== The problem ==
Starting with the line that contains "You are a computer-use agent. Image resolution: width=1389" and going on through the line that contains "Open 陕西薪火创新投资基金合伙企业 link", swap "Plug-ins" for "Extensions" and give those lines again with nothing else changed.

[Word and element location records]
....................

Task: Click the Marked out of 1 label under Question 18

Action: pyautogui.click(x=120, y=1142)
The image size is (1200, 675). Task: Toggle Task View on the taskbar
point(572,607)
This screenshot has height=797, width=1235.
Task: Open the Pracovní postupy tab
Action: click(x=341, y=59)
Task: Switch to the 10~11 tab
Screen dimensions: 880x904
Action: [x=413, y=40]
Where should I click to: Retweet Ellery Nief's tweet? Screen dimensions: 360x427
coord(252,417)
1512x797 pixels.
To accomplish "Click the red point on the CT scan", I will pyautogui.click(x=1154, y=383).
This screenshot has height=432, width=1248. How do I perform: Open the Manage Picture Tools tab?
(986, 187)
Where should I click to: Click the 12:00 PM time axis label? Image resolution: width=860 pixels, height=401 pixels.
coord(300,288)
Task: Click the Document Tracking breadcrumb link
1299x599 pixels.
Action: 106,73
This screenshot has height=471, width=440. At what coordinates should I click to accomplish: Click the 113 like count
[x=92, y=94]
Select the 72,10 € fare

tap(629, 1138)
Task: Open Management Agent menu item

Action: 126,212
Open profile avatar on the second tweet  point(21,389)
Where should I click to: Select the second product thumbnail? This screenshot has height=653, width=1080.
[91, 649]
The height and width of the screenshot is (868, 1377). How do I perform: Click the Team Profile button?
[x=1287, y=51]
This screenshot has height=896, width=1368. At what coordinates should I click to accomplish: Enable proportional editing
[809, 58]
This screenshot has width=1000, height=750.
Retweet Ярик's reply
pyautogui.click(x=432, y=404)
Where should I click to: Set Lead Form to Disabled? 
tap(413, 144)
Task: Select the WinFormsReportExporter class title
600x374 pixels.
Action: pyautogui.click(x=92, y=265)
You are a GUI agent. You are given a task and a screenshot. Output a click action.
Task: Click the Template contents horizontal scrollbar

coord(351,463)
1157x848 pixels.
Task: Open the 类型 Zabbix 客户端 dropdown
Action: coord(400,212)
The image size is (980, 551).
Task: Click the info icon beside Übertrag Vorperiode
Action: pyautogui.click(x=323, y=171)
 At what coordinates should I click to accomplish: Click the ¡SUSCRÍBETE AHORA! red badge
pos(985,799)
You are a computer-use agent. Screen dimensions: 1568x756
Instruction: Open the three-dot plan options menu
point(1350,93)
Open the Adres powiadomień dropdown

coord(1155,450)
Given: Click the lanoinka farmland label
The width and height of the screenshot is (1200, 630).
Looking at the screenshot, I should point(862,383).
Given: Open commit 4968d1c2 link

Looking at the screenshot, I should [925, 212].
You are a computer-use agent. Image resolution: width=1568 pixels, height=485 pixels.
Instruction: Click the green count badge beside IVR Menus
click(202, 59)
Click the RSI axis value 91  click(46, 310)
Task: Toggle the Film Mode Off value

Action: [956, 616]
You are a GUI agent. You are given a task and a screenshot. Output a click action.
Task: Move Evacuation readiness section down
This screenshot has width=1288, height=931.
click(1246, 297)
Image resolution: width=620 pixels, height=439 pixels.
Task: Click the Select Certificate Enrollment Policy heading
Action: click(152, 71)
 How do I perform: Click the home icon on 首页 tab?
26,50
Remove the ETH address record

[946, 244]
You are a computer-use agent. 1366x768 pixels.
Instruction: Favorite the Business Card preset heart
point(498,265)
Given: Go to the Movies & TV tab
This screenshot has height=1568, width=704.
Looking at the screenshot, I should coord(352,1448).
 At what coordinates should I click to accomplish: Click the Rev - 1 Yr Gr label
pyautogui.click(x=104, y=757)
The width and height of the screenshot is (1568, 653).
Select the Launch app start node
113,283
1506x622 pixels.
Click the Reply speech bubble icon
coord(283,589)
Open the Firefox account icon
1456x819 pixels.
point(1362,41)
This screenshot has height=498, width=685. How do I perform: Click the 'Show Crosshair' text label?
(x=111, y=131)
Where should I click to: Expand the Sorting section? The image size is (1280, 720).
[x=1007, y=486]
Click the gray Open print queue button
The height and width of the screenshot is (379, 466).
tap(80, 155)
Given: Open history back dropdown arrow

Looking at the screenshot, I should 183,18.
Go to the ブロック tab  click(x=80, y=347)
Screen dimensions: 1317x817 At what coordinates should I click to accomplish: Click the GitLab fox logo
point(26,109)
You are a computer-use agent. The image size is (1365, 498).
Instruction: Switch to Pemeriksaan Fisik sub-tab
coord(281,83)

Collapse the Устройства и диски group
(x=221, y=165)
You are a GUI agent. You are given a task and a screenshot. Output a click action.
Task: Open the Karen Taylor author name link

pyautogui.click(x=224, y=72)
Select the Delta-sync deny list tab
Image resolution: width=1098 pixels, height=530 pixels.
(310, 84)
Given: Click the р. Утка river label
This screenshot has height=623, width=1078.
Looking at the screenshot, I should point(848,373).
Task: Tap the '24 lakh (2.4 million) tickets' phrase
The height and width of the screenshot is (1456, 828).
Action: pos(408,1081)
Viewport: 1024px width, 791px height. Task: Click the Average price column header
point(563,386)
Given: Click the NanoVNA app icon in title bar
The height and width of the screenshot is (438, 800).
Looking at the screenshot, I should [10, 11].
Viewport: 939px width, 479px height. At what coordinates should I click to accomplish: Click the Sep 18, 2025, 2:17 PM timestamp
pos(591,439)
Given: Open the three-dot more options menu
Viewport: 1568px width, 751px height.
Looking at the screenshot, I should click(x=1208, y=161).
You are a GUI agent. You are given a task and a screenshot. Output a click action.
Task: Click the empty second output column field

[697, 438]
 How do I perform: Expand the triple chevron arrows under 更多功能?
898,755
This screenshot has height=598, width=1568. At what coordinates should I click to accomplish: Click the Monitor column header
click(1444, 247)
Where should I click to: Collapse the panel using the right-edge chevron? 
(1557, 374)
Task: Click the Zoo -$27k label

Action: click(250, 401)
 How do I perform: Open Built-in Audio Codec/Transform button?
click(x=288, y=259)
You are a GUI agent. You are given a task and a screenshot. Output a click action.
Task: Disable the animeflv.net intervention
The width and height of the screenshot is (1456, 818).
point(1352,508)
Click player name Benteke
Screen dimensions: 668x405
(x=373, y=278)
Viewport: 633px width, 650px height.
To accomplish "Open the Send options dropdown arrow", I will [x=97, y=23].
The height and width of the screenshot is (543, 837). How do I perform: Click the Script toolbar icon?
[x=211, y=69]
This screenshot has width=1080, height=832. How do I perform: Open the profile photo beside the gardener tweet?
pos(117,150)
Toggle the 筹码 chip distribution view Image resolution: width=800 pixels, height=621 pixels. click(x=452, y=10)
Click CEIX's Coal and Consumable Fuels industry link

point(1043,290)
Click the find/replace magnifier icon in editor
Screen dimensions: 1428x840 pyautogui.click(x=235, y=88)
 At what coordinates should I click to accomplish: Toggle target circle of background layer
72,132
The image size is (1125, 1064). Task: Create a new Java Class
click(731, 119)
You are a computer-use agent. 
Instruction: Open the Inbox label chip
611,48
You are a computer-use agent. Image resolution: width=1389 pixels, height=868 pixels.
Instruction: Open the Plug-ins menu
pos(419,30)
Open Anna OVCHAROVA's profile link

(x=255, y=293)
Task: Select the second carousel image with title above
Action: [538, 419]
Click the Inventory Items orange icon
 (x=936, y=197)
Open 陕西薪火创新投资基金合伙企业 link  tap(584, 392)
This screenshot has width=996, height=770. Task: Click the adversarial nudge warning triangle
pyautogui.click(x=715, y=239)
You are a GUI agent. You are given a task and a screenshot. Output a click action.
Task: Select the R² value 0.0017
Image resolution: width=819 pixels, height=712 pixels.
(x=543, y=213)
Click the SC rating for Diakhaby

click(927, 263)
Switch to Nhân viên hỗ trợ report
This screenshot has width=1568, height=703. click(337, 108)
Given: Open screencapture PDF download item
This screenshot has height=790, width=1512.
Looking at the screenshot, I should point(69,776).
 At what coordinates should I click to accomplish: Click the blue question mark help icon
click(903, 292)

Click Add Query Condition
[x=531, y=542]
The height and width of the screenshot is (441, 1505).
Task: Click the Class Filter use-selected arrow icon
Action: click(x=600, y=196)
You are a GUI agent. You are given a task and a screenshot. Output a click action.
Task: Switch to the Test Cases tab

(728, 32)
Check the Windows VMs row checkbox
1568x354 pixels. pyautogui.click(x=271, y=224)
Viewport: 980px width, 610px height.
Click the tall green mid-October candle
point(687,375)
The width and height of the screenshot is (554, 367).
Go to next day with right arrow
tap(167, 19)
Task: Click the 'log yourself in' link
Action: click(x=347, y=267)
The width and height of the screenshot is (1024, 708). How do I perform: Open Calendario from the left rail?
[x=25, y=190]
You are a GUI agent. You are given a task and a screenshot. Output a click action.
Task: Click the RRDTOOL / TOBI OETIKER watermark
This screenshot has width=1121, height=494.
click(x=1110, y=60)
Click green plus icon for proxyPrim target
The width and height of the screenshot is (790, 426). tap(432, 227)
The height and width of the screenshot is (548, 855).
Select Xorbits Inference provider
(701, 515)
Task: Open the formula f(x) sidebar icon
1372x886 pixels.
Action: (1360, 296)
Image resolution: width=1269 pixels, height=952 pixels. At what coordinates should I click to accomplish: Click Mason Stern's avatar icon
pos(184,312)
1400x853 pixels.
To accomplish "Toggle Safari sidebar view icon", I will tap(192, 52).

....................

== The reply ==
You are a computer-use agent. Image resolution: width=1389 pixels, height=868 pixels.
Instruction: Open the Extensions menu
pos(419,30)
Open Anna OVCHAROVA's profile link

(x=255, y=293)
Task: Select the second carousel image with title above
Action: [538, 419]
Click the Inventory Items orange icon
 (x=936, y=197)
Open 陕西薪火创新投资基金合伙企业 link  tap(584, 392)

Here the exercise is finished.